William Z. T. (30 July 1847)-- Nothing further could be learned of him until his death on 12 November 1904; he was buried in the family vault.

Merrill A. Brazee (23 February 1852) resided at Mulberry Park until after 1904. On 18 November 1874 he married Ella Long (27 May 1853, Cannelton), a daughter of Scott and Nancy Long. On 7 May 1877 he placed this announcement in the Cannelton Enquirer & Reporter:

"You are all invited to call at Mulberry Park tomorrow for a nice plate of ice cream, a glass of wine or lemonade, and some fine cake, and other confections. It will be open permanently after that date, and all those in quest of a quiet place for a few hours recreation will find this a pleasant locality."
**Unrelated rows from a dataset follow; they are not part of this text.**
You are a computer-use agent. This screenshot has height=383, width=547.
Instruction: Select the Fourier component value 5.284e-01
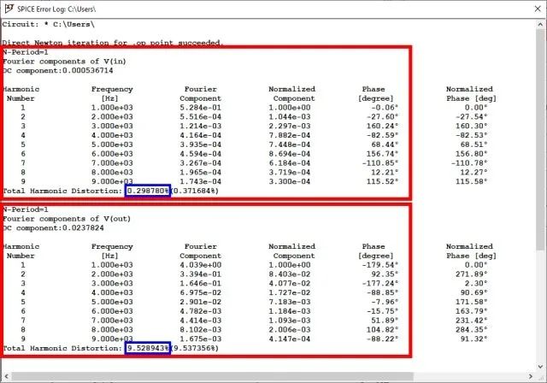click(200, 108)
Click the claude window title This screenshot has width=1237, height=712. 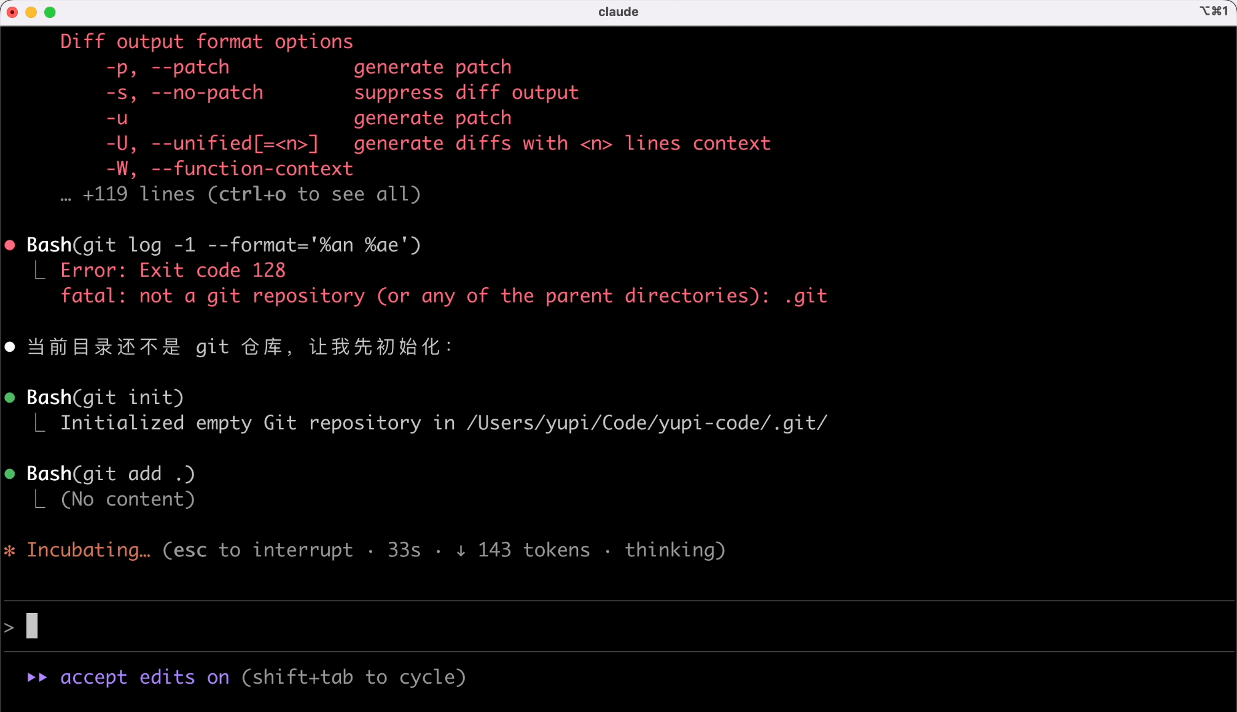pos(618,12)
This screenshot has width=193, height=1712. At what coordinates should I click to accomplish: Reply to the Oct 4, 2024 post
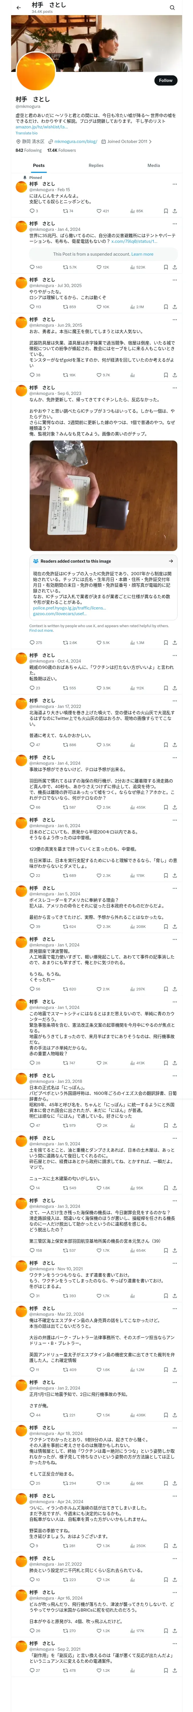31,688
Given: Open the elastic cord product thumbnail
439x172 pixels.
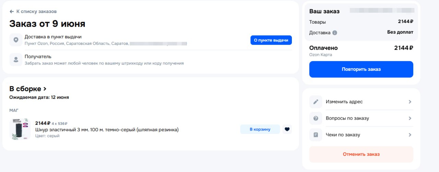Looking at the screenshot, I should [20, 129].
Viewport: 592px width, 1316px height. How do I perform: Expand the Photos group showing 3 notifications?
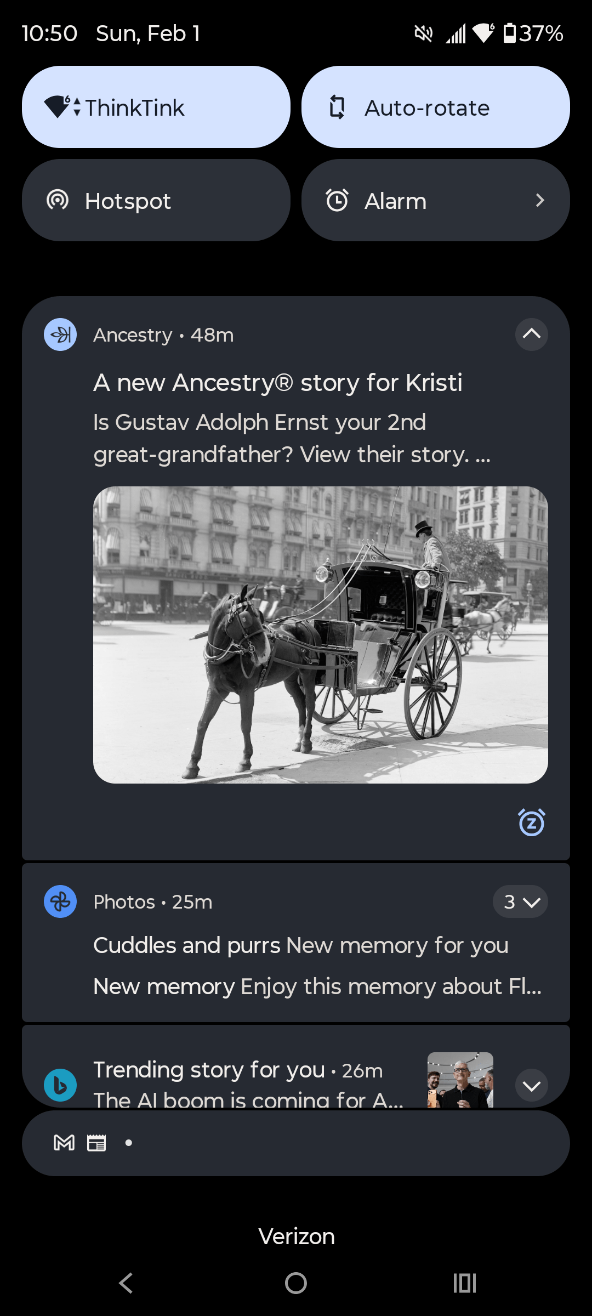[x=520, y=901]
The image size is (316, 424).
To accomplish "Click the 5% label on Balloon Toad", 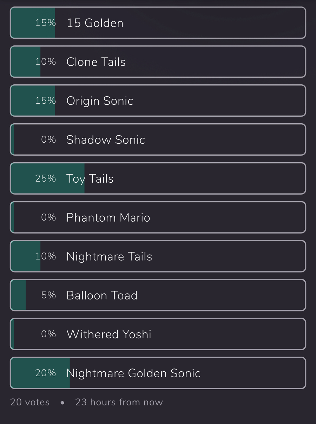I will (49, 295).
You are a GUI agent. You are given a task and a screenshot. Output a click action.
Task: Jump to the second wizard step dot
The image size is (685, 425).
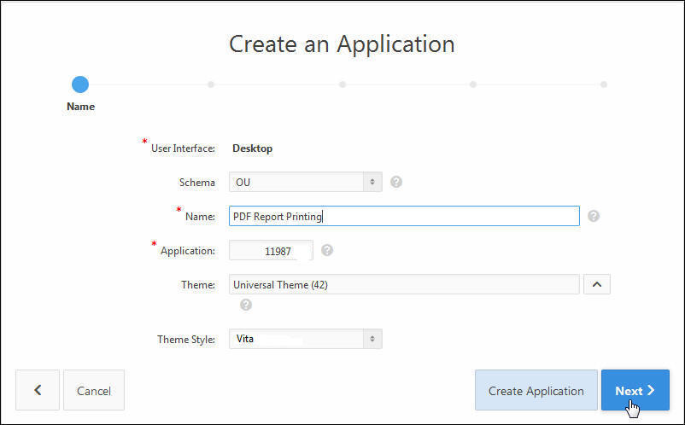211,84
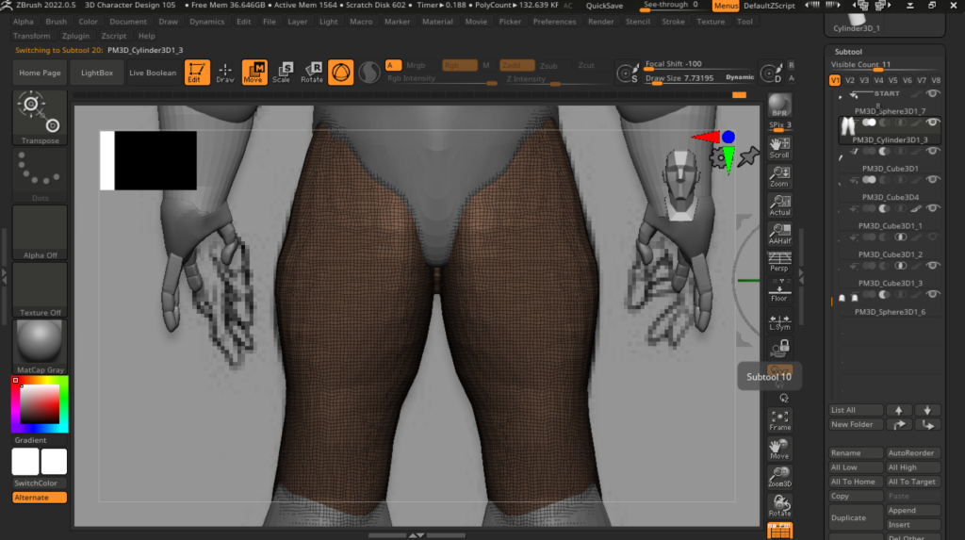This screenshot has width=965, height=540.
Task: Open the Alpha Off selector
Action: click(40, 232)
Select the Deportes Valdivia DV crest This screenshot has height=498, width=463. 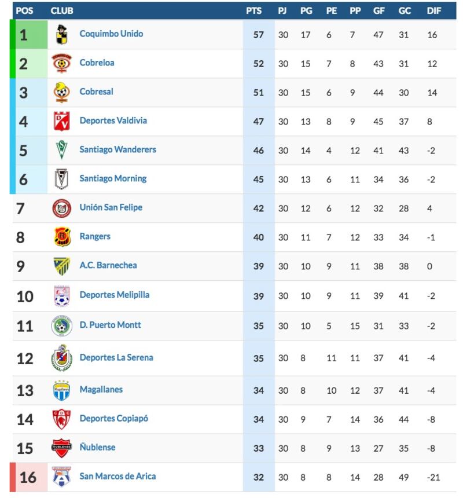[61, 122]
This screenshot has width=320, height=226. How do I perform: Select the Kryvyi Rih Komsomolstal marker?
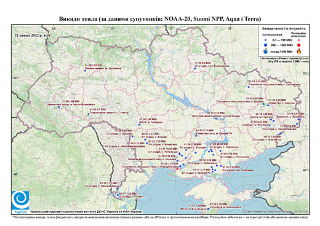196,136
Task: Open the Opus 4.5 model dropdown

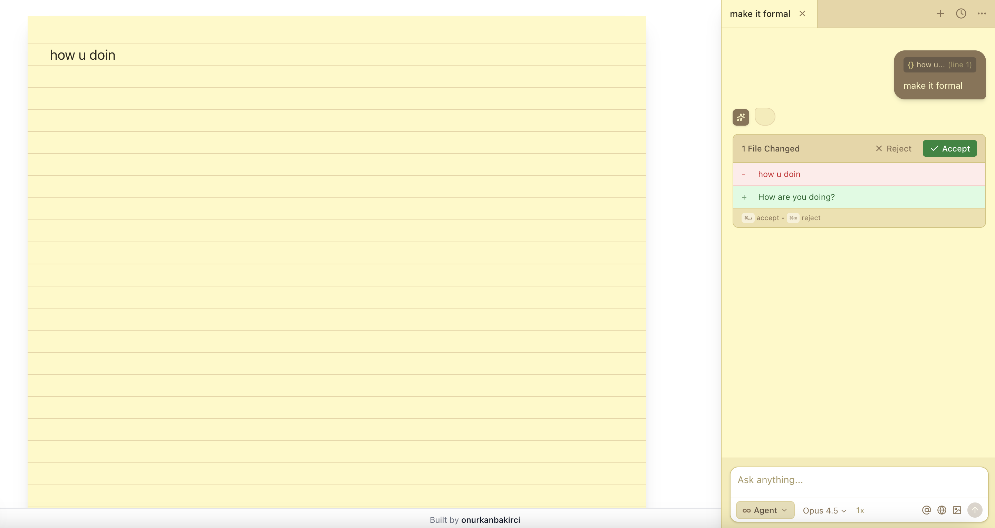Action: click(x=824, y=510)
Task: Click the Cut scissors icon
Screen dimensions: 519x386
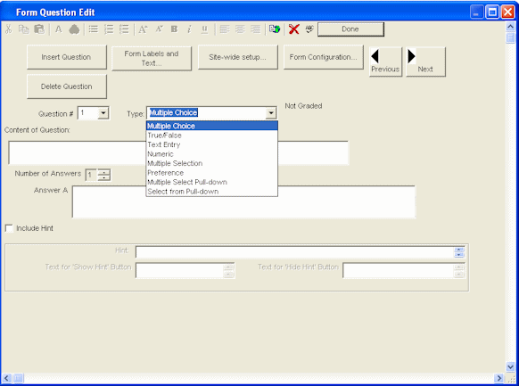Action: [x=8, y=29]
In the mid-1890s he delayed the opening of "the back road between Cannelton and Tell City"(approximately today's Highway #66) for 3 years by refusing to allow it to cross the east end of the Brazee farm. Finally in December 1896 he took down his fences and the road has been in use ever since.

Merrill and Ella Brazee were parents of 6 children, 5 of them here identified.

1.) Jenny J. (16 June 1877) on 2 January 1901 married John E. Goetmann (March 1878, Germany), son of George Edward and Louise Bohne Goetmann, immigrants to the United States in 1883. They resided in a home on the east end of the Brazee farm near the present McDonald's Restaurant. Their first-born, William Allen (11 November 1901) died at 2 years of age on 4 March 1904 and was buried in Cliff Cemetery.

Hiram E. Goetmann (11 August 1904) resided in Detroit, MI, a milk-salesman in 1928. His first wife is not here identified. On 27 August 1928 in Perry County he married Viola N. Clark (15 July 1906, Brookfield, MO), a school-teacher. He was in Chattanooga, Tenn., in 1948. Anna Ella Goetman (11 January 1912) on 28 December 1932 married Virgil Nash (18 December 1907, Tell City), son of Henry P. and Sarah Davis Nash; they resided on a farm in northern Troy Township and reared a family. Of John and Jemy Goetmann's son, Hardin, and daughter, Mrs. Thelma Enochs, nothing further is here known. Jenny died on 14 December 1948, John in 1956.

2.) The second known child of Merrill and Ella Brazee, Emma (March 1882), 10 April 1901 married Oscar W. Reif (June 1878, Tell City), son of Charels W. and Lillie Seim Reif. Two daughters, Emilia (19 October 1904) and Doris (18 January 1914) apparently did not survive their mother. She died at San Antonio, TX, on 13 May 1954.

3.) Florence Brazee (December 1884) married Barney Simonton; they were residing in Memphis, Tenn., in 1948 and 1954.

4. & 5.) On 19 June 1890 twins were born to Merrill and Ella Brazee. Only Mary E. survived and married a Chaffee; they were residing in Brunswick, Tenn., in 1948 and 1954. Merrill M., the twin son, died before 1900.

The 9th and youngest child of Henry P. and Mary E. Brazee, Samuel Akins, was born 20 April 1854. On 25 December 1879 he married Bessie A. Payne (8 January 1857), daughter of Robert and Nancy Payne, a grocer in Cannelton. She was the first child to be christened in St. Luke's Church at Cannelton shortly after the Episcopal Church assumed ownership of the now historic structure. Bessie Payne was a school-teacher in Cannelton in 1876-77, Bessie Brazee in 1879-80. They had no children, residing on the Brazee estate as farmers. Samuel died 8 July 1933, Bessie on 22 September 1943. Both were buried in Cliff Cemetery.